**WORK TO BE COMPLETED**.
In the listing below, find each line that holds "Given" and list it.

RECORDS TO USE: Begin

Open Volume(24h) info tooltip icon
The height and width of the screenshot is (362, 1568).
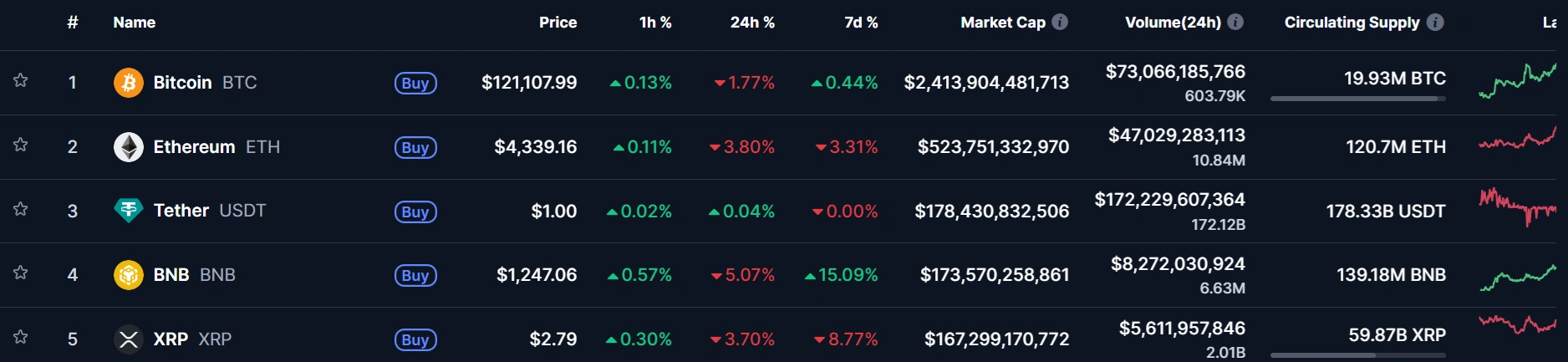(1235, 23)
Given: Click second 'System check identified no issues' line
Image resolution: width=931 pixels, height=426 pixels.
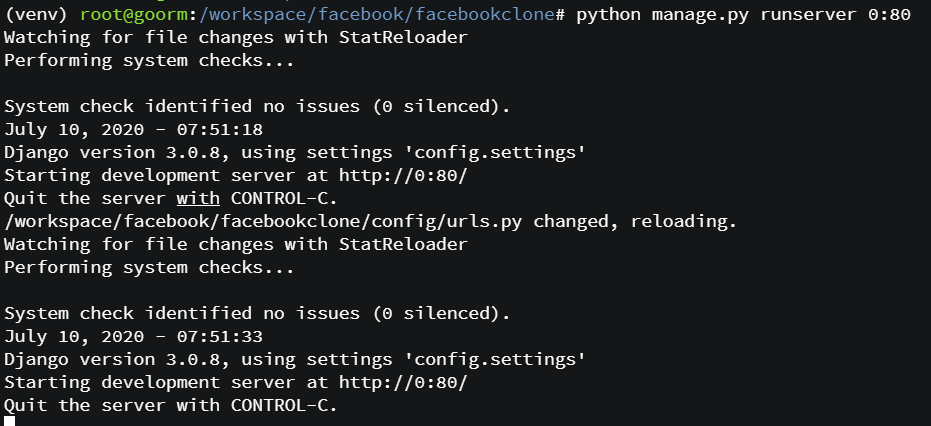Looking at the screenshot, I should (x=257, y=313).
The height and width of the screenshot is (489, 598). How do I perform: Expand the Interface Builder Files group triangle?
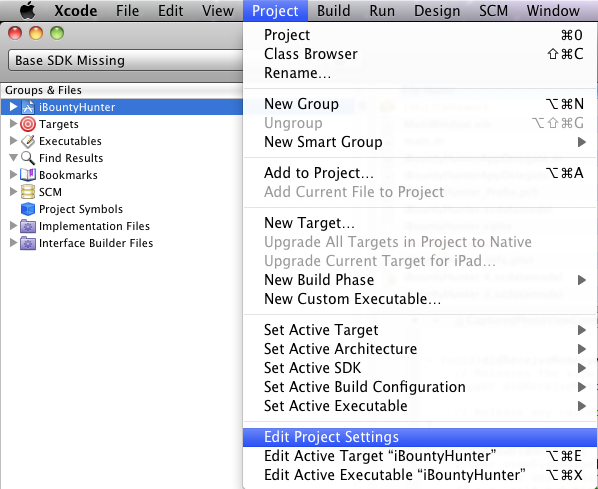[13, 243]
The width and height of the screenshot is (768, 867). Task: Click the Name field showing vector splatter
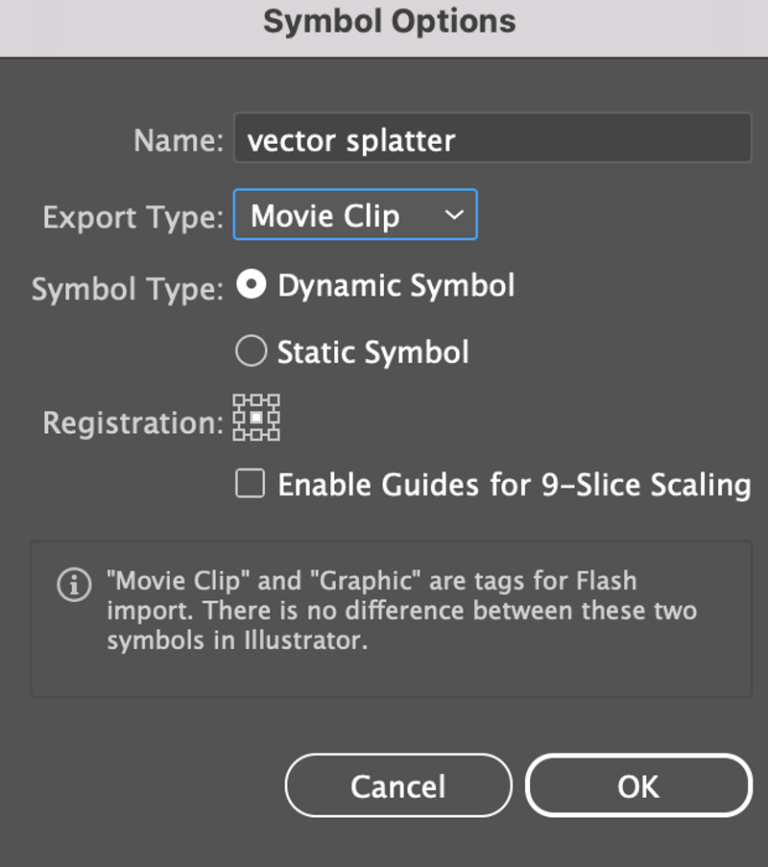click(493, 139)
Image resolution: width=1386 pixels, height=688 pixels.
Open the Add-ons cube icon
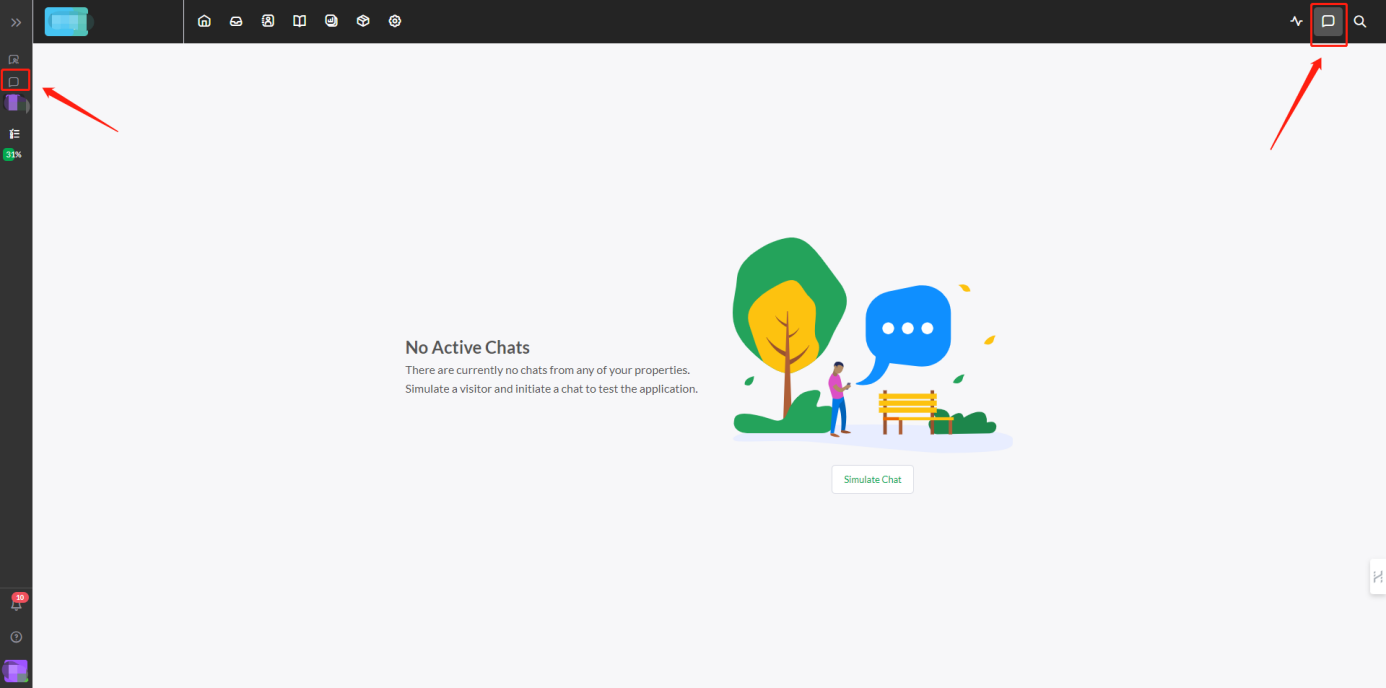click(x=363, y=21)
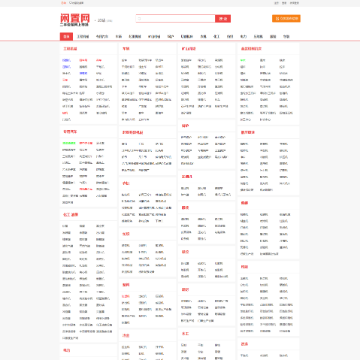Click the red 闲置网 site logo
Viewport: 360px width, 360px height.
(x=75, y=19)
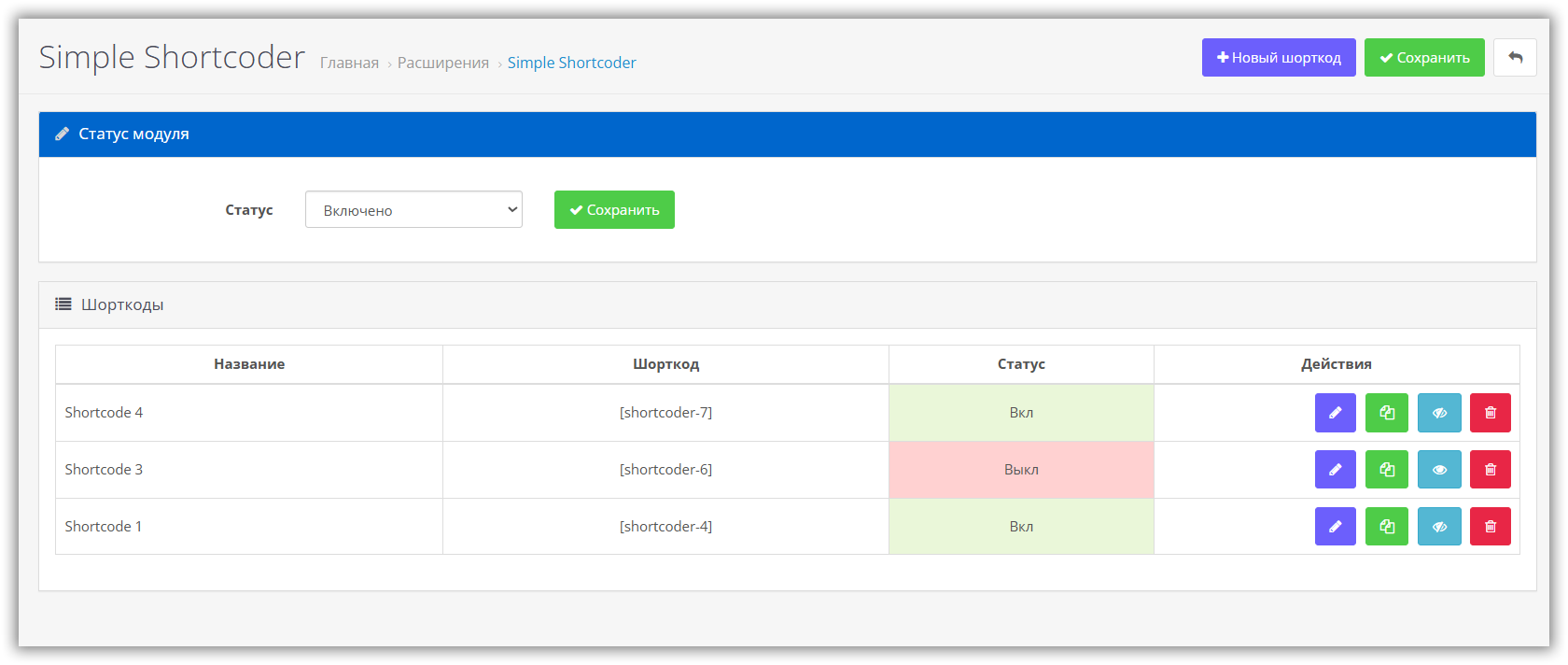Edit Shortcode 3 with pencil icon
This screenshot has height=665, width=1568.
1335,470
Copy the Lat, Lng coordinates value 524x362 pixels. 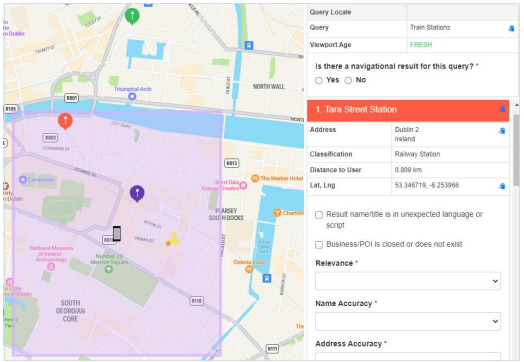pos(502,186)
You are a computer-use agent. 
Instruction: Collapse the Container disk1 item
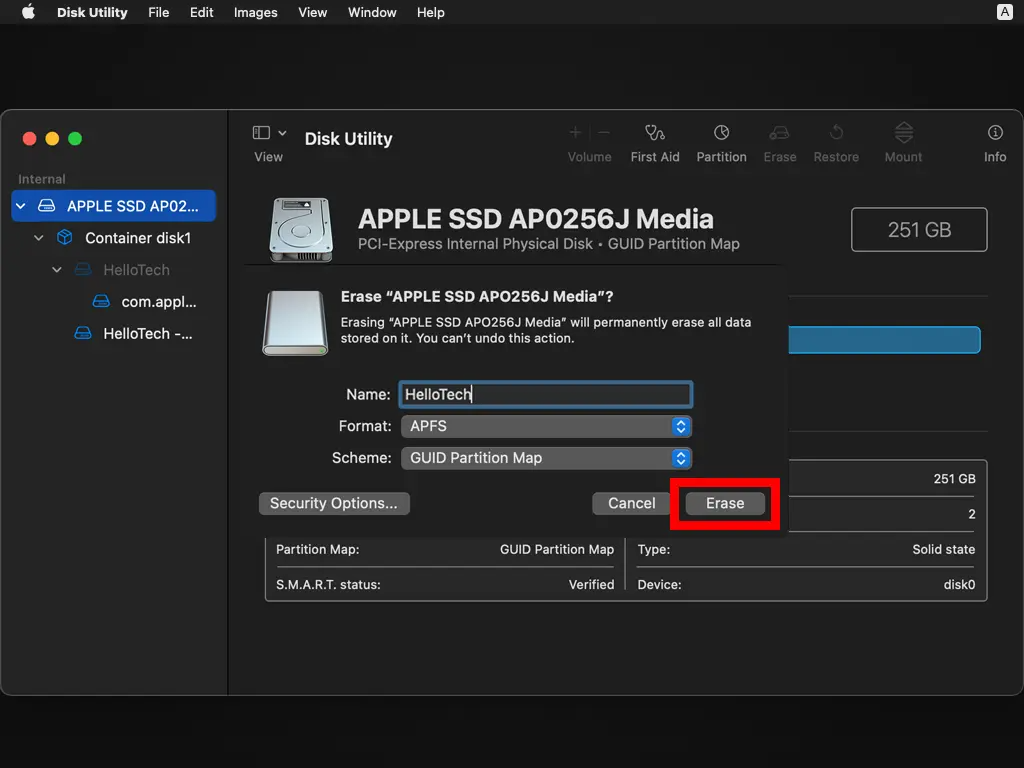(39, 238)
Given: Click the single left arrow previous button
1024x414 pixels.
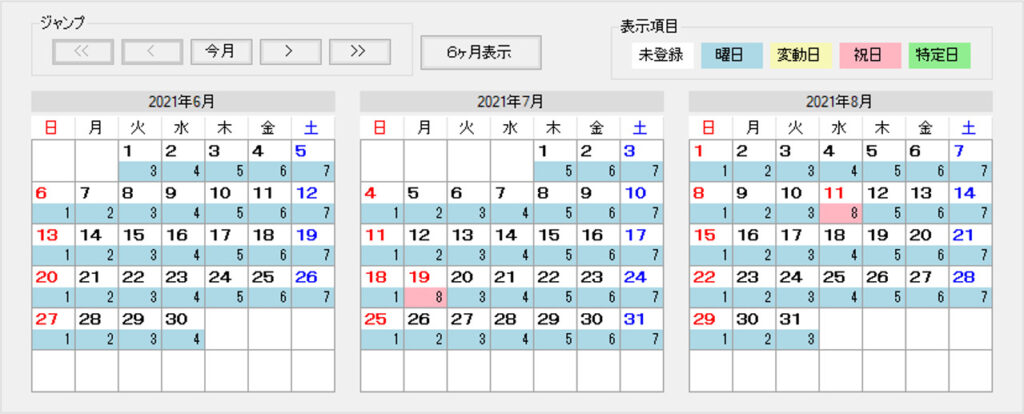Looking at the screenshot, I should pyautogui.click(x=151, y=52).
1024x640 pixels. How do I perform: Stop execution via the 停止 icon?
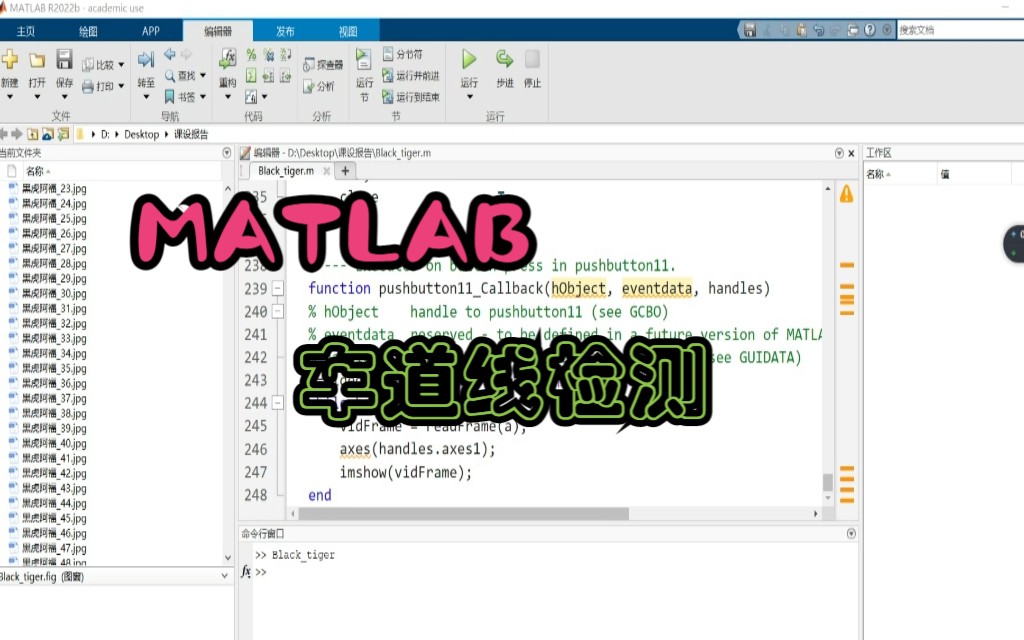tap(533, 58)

RECORDS TO USE: End

**ANSWER BOX**.
Given: Click second 'System check identified no issues' line
Given: Click the single left arrow previous button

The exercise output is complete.